Record set:
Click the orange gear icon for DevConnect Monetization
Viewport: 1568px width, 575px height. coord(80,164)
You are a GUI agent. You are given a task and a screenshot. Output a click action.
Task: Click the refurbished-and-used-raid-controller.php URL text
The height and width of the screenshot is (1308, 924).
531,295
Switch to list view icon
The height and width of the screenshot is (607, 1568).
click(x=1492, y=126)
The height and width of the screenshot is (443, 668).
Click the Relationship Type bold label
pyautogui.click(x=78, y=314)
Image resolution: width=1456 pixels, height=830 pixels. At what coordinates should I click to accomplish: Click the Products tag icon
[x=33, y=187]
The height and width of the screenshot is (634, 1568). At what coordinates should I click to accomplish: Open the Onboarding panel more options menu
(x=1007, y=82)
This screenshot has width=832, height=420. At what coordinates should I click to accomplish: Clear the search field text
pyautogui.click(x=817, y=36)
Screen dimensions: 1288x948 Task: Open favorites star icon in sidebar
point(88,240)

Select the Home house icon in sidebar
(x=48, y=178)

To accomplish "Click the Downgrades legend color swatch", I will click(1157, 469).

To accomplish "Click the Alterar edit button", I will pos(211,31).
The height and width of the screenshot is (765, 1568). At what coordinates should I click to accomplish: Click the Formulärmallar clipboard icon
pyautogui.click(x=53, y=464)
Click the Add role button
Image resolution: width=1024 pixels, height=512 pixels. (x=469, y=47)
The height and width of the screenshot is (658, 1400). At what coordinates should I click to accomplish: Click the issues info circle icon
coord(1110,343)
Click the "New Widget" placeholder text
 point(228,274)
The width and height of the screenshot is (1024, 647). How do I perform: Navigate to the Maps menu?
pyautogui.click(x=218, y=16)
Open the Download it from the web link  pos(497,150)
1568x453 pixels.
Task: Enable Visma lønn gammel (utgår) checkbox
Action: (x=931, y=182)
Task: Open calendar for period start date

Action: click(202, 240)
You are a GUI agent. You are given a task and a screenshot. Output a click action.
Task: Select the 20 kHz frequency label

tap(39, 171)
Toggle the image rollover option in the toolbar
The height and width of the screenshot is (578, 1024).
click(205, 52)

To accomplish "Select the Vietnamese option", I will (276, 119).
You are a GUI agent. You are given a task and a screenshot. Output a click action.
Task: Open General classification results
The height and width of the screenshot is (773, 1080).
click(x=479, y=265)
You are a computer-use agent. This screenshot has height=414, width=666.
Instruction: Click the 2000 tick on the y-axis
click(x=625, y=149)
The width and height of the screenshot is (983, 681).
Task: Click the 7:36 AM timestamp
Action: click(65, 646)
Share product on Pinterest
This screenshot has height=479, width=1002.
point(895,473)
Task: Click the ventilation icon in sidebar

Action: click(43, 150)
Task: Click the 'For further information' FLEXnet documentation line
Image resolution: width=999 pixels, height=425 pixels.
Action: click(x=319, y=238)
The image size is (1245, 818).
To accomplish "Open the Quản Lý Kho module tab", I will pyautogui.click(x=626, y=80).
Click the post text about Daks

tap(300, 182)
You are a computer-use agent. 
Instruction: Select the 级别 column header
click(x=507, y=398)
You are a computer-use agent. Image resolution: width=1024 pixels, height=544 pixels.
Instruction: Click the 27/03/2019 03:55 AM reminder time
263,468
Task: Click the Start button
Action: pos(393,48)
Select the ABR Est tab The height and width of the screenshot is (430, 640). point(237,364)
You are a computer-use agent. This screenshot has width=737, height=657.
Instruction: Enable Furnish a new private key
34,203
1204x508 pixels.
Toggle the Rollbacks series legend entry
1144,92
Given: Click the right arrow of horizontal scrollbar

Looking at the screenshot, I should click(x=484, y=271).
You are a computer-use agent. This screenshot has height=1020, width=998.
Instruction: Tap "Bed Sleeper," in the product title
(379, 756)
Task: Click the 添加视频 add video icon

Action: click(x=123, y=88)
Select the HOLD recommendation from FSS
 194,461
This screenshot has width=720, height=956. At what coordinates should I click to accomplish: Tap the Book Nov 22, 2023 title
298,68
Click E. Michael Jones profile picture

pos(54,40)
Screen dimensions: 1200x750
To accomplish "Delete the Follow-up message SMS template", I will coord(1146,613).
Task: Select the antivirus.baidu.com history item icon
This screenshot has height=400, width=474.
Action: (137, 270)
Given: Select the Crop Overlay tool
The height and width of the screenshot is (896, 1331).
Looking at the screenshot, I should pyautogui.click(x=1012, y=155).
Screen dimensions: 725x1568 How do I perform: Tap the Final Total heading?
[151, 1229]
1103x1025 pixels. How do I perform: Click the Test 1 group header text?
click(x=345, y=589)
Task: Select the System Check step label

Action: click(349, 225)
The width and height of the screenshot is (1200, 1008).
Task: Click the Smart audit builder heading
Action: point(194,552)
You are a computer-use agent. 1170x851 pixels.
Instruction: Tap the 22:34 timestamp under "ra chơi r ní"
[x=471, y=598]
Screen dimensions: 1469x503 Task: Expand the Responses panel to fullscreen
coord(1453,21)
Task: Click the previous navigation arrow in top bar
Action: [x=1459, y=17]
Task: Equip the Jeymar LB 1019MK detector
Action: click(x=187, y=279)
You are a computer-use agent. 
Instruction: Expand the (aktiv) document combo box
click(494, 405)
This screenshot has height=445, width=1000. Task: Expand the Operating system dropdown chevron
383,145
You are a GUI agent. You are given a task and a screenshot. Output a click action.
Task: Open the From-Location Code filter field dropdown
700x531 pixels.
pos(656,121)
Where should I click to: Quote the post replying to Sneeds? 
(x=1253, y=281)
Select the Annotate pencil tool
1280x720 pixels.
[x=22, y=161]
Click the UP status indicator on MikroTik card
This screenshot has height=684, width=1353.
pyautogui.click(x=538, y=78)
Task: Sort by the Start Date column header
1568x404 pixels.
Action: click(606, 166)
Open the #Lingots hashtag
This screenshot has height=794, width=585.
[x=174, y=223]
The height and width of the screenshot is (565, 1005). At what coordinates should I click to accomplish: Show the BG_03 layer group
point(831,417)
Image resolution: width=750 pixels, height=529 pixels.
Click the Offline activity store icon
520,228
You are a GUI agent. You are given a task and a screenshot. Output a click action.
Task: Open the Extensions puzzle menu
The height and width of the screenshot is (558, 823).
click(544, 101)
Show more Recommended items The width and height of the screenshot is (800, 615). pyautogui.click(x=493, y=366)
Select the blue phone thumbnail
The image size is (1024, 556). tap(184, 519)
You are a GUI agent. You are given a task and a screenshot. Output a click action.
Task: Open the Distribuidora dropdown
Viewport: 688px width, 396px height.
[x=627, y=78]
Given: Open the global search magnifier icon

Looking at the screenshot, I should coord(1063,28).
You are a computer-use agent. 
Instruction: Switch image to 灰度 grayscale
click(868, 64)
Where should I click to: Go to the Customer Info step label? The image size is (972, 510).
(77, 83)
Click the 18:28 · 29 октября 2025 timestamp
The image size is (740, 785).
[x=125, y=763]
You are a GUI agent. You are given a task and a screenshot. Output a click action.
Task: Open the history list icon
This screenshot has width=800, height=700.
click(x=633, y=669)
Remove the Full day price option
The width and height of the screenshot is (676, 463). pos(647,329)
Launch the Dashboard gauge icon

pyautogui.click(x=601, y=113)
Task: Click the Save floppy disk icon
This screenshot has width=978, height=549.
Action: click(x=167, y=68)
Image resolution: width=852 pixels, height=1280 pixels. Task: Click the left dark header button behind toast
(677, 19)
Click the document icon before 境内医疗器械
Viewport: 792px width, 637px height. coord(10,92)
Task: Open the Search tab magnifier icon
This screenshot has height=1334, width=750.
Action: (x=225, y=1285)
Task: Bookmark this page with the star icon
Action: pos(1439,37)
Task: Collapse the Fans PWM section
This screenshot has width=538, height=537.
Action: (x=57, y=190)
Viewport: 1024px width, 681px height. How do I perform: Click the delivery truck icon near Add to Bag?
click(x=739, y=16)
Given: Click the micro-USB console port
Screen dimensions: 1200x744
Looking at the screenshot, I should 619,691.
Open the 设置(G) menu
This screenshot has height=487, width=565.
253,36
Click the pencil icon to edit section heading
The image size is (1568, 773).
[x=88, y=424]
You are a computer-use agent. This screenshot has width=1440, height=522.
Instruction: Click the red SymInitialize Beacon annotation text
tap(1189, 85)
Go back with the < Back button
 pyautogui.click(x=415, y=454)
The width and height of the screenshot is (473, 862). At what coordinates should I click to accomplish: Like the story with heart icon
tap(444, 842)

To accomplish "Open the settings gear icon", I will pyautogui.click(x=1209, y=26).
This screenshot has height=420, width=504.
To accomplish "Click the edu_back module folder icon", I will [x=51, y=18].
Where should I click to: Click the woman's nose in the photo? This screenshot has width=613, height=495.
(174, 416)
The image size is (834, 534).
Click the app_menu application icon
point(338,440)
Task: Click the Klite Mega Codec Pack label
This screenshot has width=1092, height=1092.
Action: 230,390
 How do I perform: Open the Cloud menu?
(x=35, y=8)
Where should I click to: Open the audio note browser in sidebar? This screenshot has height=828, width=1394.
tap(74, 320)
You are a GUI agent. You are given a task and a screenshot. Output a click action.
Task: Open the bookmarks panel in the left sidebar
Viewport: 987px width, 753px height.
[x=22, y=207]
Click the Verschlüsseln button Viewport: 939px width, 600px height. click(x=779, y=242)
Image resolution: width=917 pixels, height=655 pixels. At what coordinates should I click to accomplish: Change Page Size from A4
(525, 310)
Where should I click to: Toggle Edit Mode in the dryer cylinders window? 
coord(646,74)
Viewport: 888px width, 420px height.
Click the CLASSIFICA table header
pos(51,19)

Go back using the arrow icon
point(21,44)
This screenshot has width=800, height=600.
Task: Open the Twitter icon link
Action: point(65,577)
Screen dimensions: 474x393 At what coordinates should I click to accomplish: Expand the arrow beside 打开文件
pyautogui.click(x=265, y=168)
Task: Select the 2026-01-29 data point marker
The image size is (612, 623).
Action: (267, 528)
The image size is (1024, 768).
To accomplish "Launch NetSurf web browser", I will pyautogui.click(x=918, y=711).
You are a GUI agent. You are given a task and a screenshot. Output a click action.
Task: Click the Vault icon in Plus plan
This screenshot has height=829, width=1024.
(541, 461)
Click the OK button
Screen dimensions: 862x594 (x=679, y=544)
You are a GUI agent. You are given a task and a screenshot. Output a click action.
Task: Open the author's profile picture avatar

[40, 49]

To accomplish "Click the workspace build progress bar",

Problem statement:
When a line in the listing has the string "history" in it, return that line.

Expected output:
Task: Select the antivirus.baidu.com history item icon
Task: Open the history list icon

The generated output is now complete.